I don't see this as any more relevant than Penrose's views on consciousness, which I recently discussed. Yes, there are multiple people who are convinced, but their may be spurious correlations which are collectively driving their interests. Some that come to mind are
Also, I find Penrose more impressive than all of the involved people combined. (This is not intended as a slight – rather, the situation is that Penrose's accomplishments are amazing.)
The idea isn't plausible to me, again, for reasons that I give in my responses to paper-machine (among others).
No, my reasons are at a meta-level rather than an object level, just as most members of the Less Wrong community (rightly) believe that Penrose's views on consciousness are very likely wrong without having read his arguments in detail.

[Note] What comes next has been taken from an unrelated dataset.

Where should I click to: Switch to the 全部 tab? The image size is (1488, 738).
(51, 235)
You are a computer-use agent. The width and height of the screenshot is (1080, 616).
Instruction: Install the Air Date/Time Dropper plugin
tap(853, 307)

This is possible, but I don't think that it's a major concern.
Note this as a potential source of status quo bias.
Place yourself in the shoes of the creators of the early search engines, online book store, and social network websites. If you were in their positions, would you feel justified in concluding "if we don't do it then no one else will"? If not, why do you think that AI safety will be any different?
I agree that it's conceivable that it could happen to fast, but I believe that there's strong evidence that it won't happen within the next 20 years, and 20 years is a long time for people to become interested in AI safety.
Why?
I say something about this here.
Okay; why specifically isn't mathematical logic the right domain?
EDIT: Or, to put it another way, there's nothing in the linked comment about mathematical logic.
The question to my mind is why is mathematical logic the right domain? Why not game theory, or solid state physics, or neural networks? I don't see any reason to privilege mathematical logic – a priori it seems like a non sequitur to me. The only reason that I give some weight to the possibility that it's relevant is that other people believe that it is.
AI's do Reasoning. If you can't see the relevance of logic to reasoning, I can't help.
Further, do you have some other domain of inquiry that has higher expected return? I've seen a lot of stated meta-level skepticism, but no strong arguments either on the meta level (why should MIRI be as uncertain as you) or the object level (are there arguments against studying logic, or arguments for doing something else).
Now I imagine it seems to you that MIRI is privileging the mathematical logic hypothesis, but as above, it looks to me rather obviously relevant such that it would take some evidence against it to put me in your epistemic position.
(Though strictly speaking given strong enough evidence against MIRI's strategy I would go more towards "I don't know what's going on here, everything is confusing" rather than your (I assume) "There's no good reason one way or the other")
You seem to be taking a position of normative ignorance (I don't know and neither can you), in what looks like the face of plenty of information. I would expect rational updating exposed to such information to yield a strong position one way or the other or epistemic panic, not calm (normative!) ignorance.
Note that to take a position of normative uncertainty you have to believe that not only have you seen no evidence, there is no evidence. I'm seeing normative uncertainty and no strong reason to occupy a position of normative uncertainty, so I'm confused.
AI have to come to conclusions about the state of the world, where "world" also includes their own being. Model theory is the field that deals with such things formally.
These could be relevant, but it seems to me that "mind of an AI" is an emergent phenomena of the underlying solid state physics, where "emergent" here means "technically explained by, but intractable to study as such." Game theory and model theory are intrinsically linked at the hip, and no comment on neural networks.
People keep saying that. I don't understand why "planning fallacy" is not a sufficient reply. See also my view on why we're still alive.
I agree that my view is not a priori true and requires further argumentation.